L’aumento delle temperature globali sta già alimentando devastanti eventi meteorologici estremi in tutto il mondo, con impatti crescenti su economie e società. Ha detto il capo delle Nazioni Unite: abbiamo cinque volte il numero di disastri meteorologici registrati rispetto al 1970 e sono sette volte più costosi. Anche i Paesi più sviluppati sono diventati vulnerabili. Rispetto al futuro la temperatura media globale degli ultimi cinque anni è stata tra le più alte mai registrate, e c’è una crescente probabilità che aumenti ancora superando temporaneamente nei prossimi cinque anni la soglia di 1,5 °C rispetto all’era preindustriale. Si segnala inoltre che il livello del mare sta continuando a salire (è aumentato di 20 cm dal 1900 al 2018) minacciando le isole basse e le popolazioni costiere di tutto il mondo. La COP26 di novembre deve segnare questo punto di svolta. Per allora abbiamo bisogno che tutti i Paesi si impegnino a raggiungere emissioni nette zero entro la metà di questo secolo e a presentare strategie a lungo termine chiare e credibili.

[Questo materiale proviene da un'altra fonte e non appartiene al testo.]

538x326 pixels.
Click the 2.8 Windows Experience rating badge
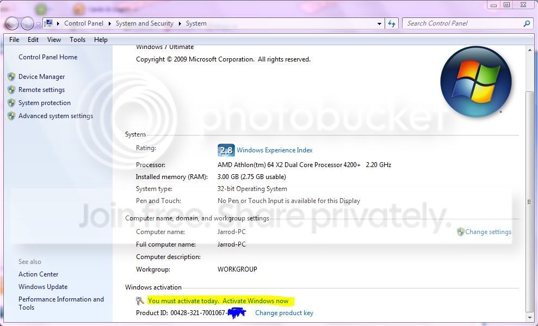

Non ci dispiace avere stagioni più calde e non riusciamo a percepire l’avvicinarsi del cambiamento se non lo proviamo davvero. Il mare diventa molto più caldo, cambiano fauna e flora marina. Aumenta il livello delle acque, il clima si capovolge e i disastri ambientali sono frequenti… incendi, inondazioni… stagioni torride che bruciano intere piantagioni, gelate che distruggono il raccolto, fa tutto parte del nostro nuovo Pianeta e noi lo viviamo bene così…perché purtroppo il 2300, anno della catastrofe secondo gli scienziati, è una data troppo lontana per toccarci nel vivo.

L’Uomo non è così lungimirante da preoccuparsi di ciò che sarà così oltre il proprio domani.

Sinceramente non mi aspetto che Governi, Greta Thunberg e tutti gli attivisti del mondo possano risolvere il problema… ciò che davvero mi auguro è che le nuove generazioni, che sono i futuri adulti e genitori, bombardate di informazioni nuove e diverse, si abituino all’amore e al rispetto. Perché in fondo basta solo questo per garantire un approccio differente nel nostro futuro prossimo: provare a vivere il nostro ambiente con amore e rispetto.